Real-time quantitative PCR investigation of the six top-ranked genes: ESR1/ERα, MET, FOS, SNCG, IGFBP4, and BCL2

Considering the rank assigned to each gene following the statistical cross-analysis performed on the cDNA array data (as described in the Materials and methods section [above]), ESR1/ERα emerged as the most discriminating gene, as expected [3538]. We then investigated the expression of ESR1/ERα and that of the five following top-ranked genes (MET, FOS, SNCG, IGFBP4, and BCL2) by RTQ-PCR on the initial set of 18 tumor samples (eight control and 10 TF).
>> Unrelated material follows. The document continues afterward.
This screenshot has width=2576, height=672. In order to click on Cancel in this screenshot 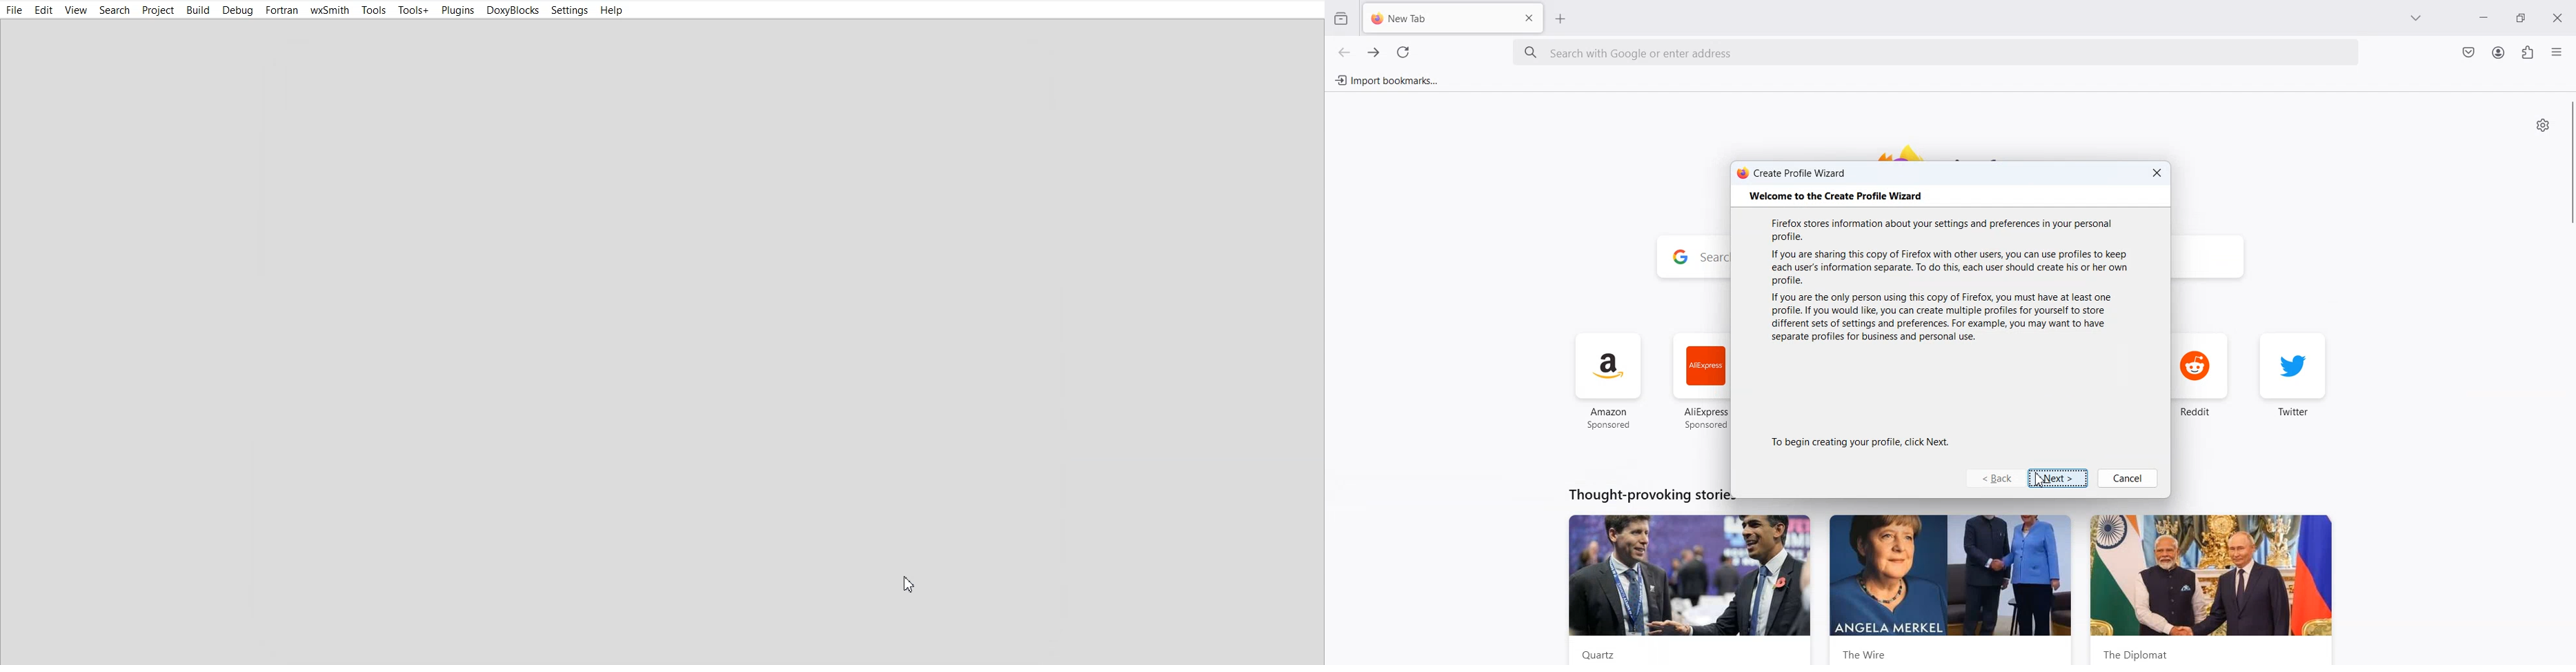, I will do `click(2128, 478)`.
Using Spearman rank correlation, for five genes (ESR1/ERα, FOS, IGFBP4, MET, and SNCG) the data demonstrated a positive and significant (P < 0.05) correlation between mRNA levels measured by cDNA array and RTQ-PCR, indicating consistency between the cDNA array and the RTQ-PCR measurements (Table 3).

Table 3 Spearman rank correlation between the cDNA-array and the RTQ-PCR measurements

To explore the reliability of the expression signature previously identified by cDNA array, RTQ-PCR of ESR1/ERα, FOS, IGFBP4, MET, BCL2, and SNCG gene expression was examined in a larger set of 35 tumor samples (17 control and 18 TF), including the 18 samples used in the initial screen. The data presented in Table 4 demonstrate a significant difference of expression between the control and TF groups for the six genes (Mann-Whitney test). As expected, ESR1/ERα emerged as the most significant gene (P < 10-6). mRNA levels of four genes (IGFBP4, SNCG, BCL2, and FOS) were significantly lower in the TF groups, whereas MET mRNA levels were significantly higher in the TF group.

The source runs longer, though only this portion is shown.